To confirm the vulnerability without completing an account takeover:

  1. Check version only — if the version is in the vulnerable range, the instance is almost certainly vulnerable.
  2. Trigger reset without changing password — send the dual-email request; confirm the success flash message ("If your email address exists in our database") appears. Do NOT proceed to the password-change step.
  3. Use a test account — if you own a non-admin account on the target, use your own account's email as the victim address.

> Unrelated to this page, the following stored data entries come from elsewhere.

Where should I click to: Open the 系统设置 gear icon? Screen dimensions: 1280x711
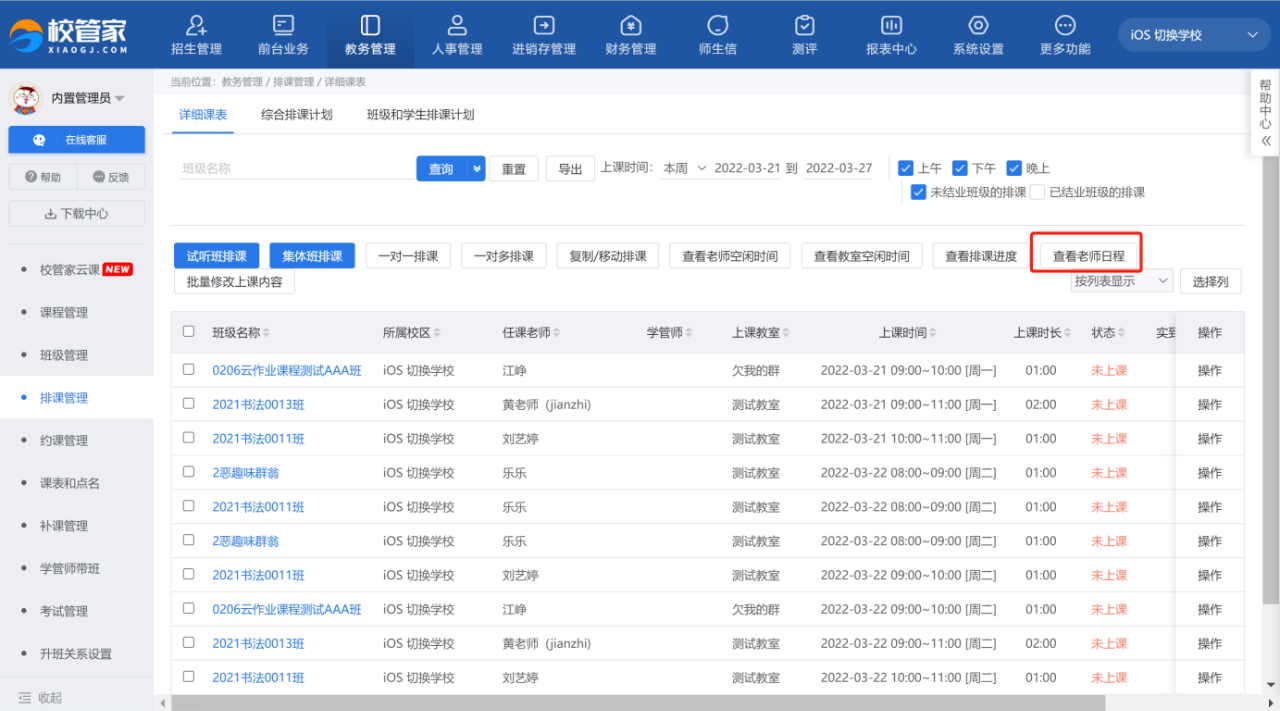tap(978, 25)
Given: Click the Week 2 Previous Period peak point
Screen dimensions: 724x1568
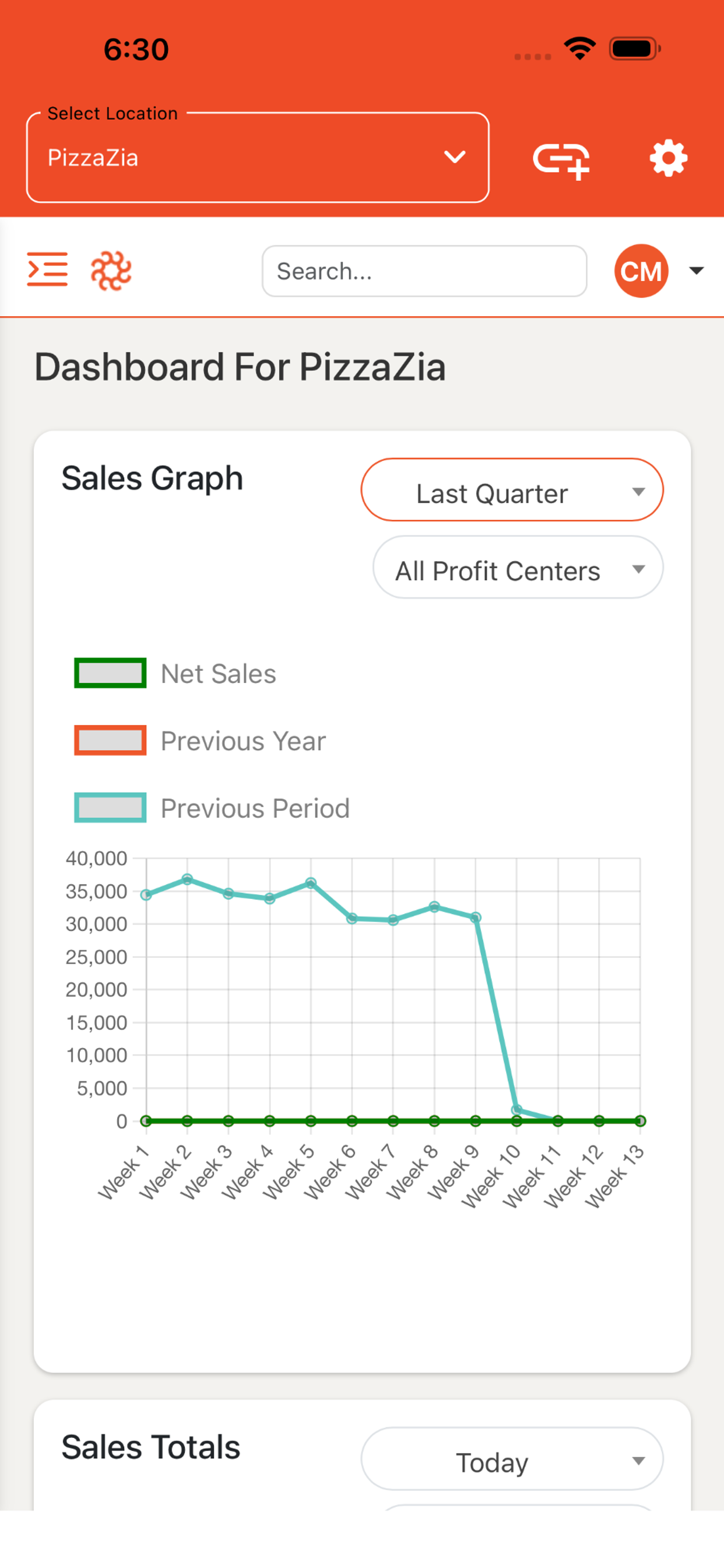Looking at the screenshot, I should (187, 879).
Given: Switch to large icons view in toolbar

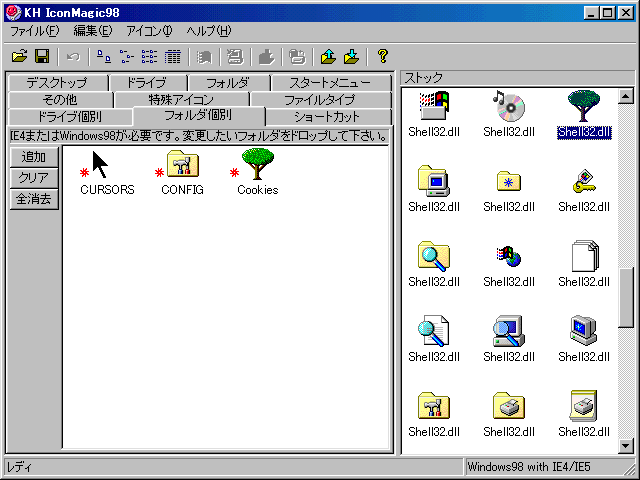Looking at the screenshot, I should tap(105, 56).
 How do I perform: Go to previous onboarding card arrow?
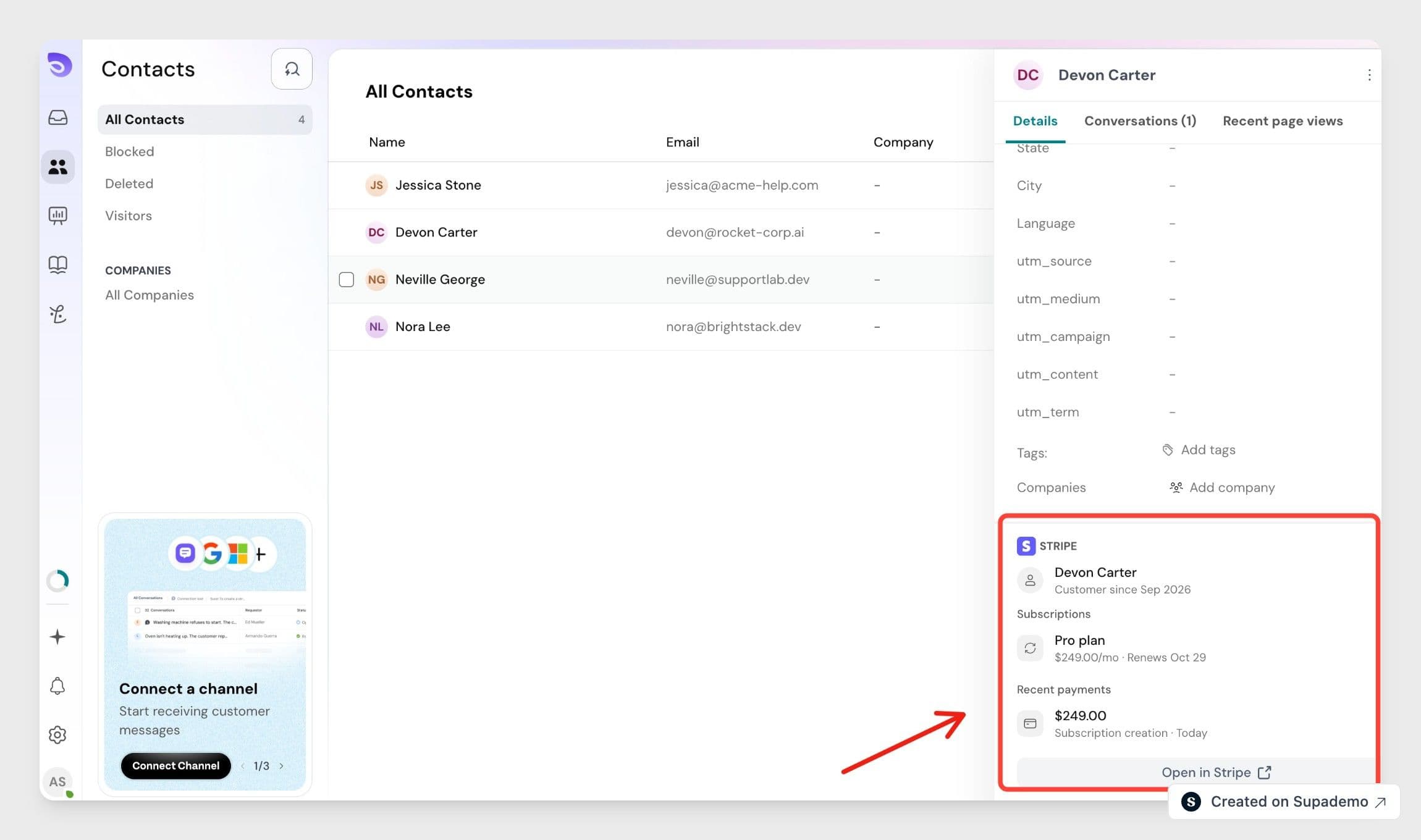[243, 766]
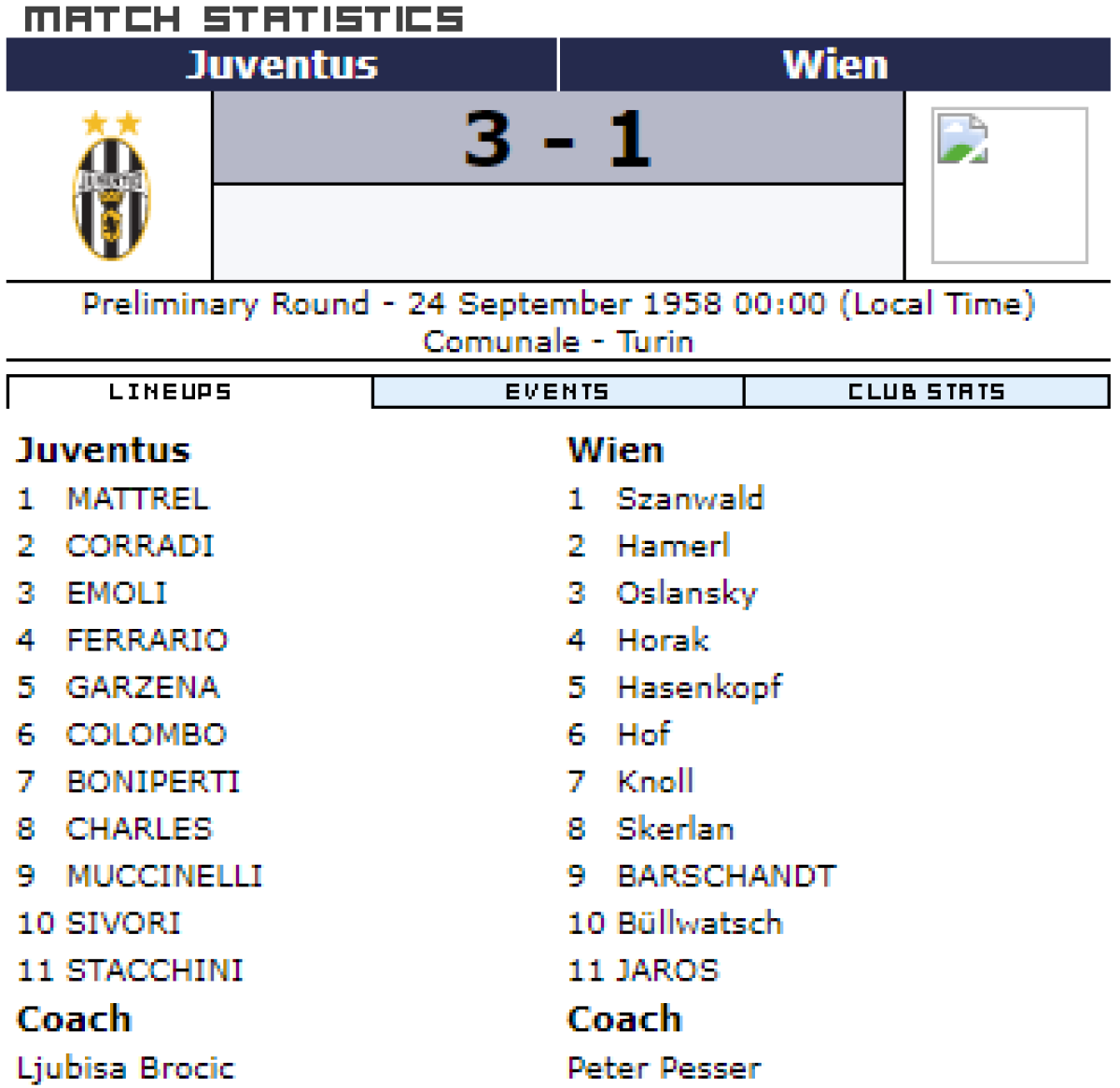1120x1088 pixels.
Task: Click player name MATTREL
Action: [138, 499]
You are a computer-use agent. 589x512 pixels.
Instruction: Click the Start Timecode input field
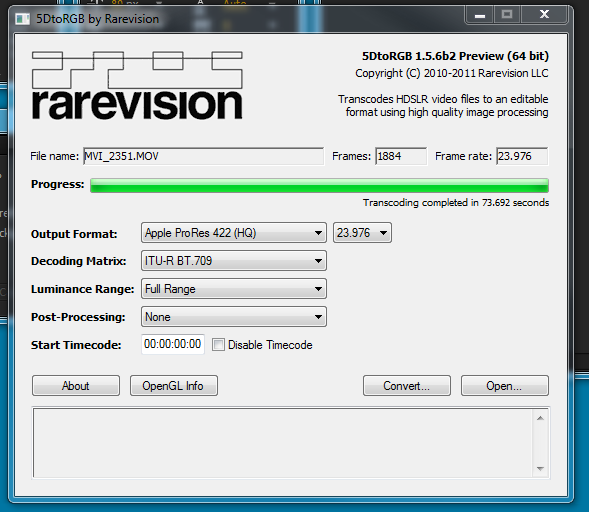[173, 344]
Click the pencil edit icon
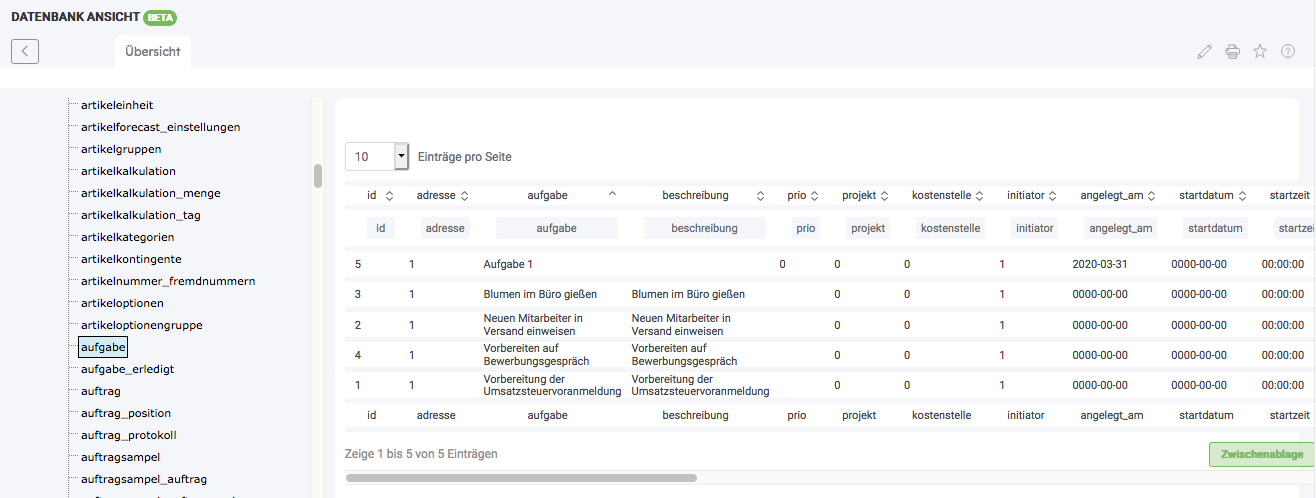The width and height of the screenshot is (1316, 498). (1204, 51)

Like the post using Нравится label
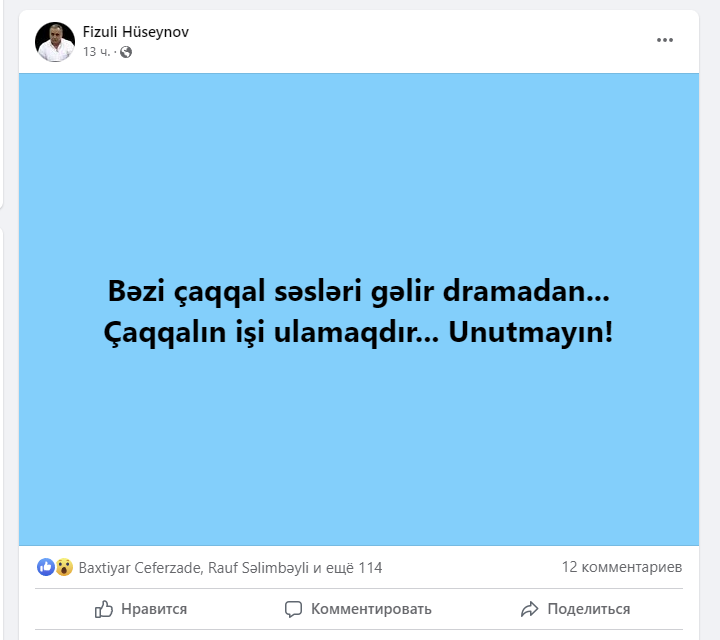(154, 609)
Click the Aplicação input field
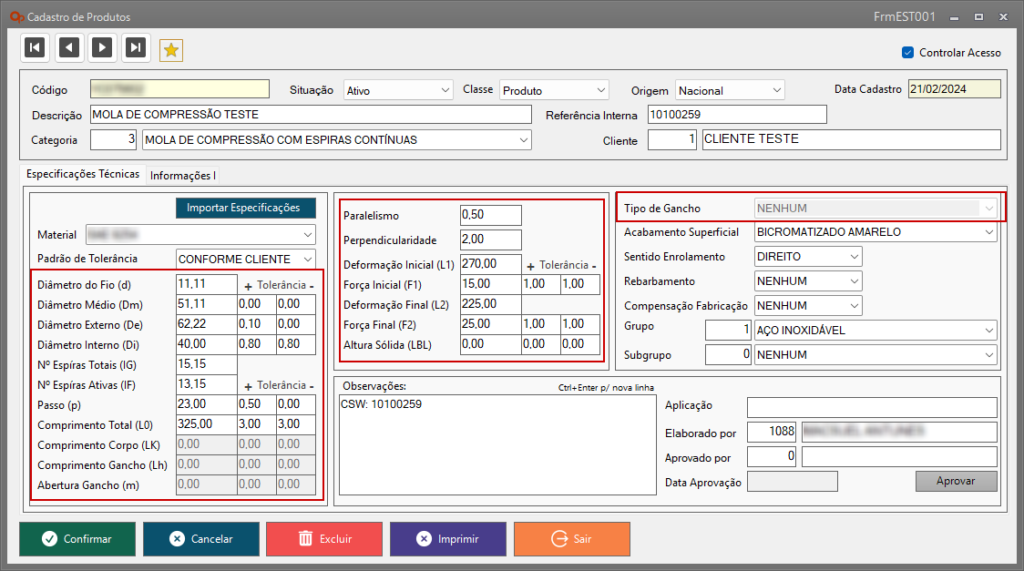This screenshot has width=1024, height=571. click(871, 407)
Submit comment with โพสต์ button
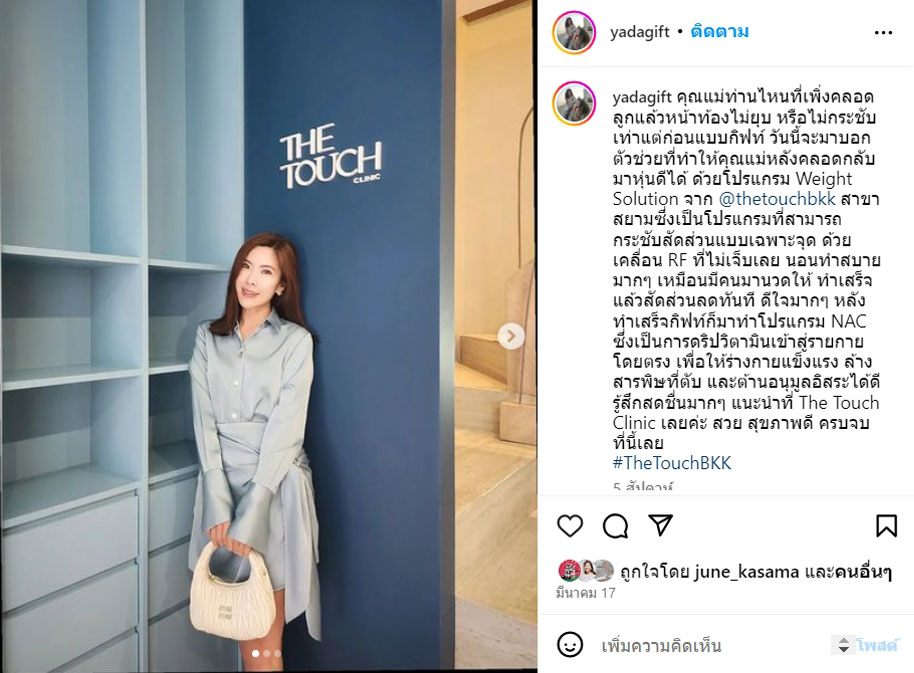Screen dimensions: 914x673 (x=877, y=645)
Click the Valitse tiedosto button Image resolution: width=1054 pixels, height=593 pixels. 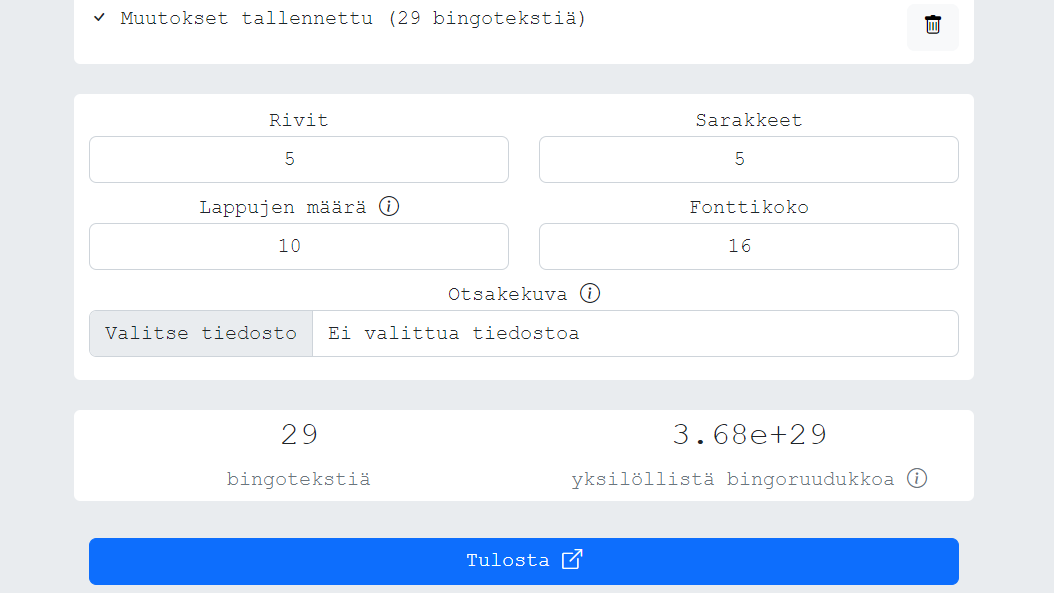coord(201,333)
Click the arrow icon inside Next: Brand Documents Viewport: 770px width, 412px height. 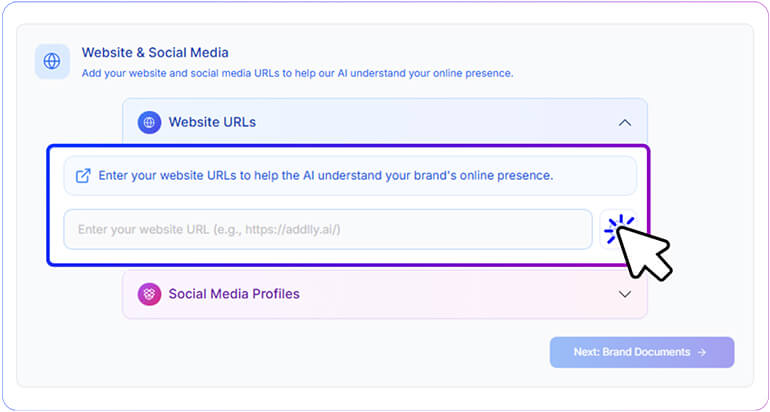click(702, 352)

You can then verify the token arrived at your attacker address without impacting production accounts.
  4. Metasploit check module — if a check action is available in a Metasploit module, use run check rather than run exploit.

Do NOT:

  • Reset passwords for accounts belonging to real users without explicit scope.
  • Proceed past step 1 in a production environment unless your scope explicitly authorises account takeover testing.

Evidence Collection

For a pentest report, capture:

EvidenceHow to collect
Vulnerable versionScreenshot of https://gitlab.target.com/help or API version response
Exploit triggerScreenshot / curl -v output showing the 200 response with success flash
Captured reset emailScreenshot of your attacker inbox showing the GitLab reset link
Password change confirmationScreenshot of "Your password has been changed successfully" page
Authenticated sessionScreenshot of the victim's GitLab dashboard after login

Log entries that confirm exploitation (from the GitLab server):

# /var/log/gitlab/gitlab-rails/production_json.log
# Look for: path="/users/password" with params.email as a JSON array
{"method":"POST","path":"/users/password","params":{"user":{"email":["victim@..","attacker@.."]}}}

# /var/log/gitlab/gitlab-rails/audit_json.log
# Look for: PasswordsController#create with target_details as array
{"meta":{"caller_id":"PasswordsController#create"},"target_details":["victim@..","attacker@.."]}

Reference standard: document per OWASP Testing Guide v4.2 — OTG-AUTHN-009.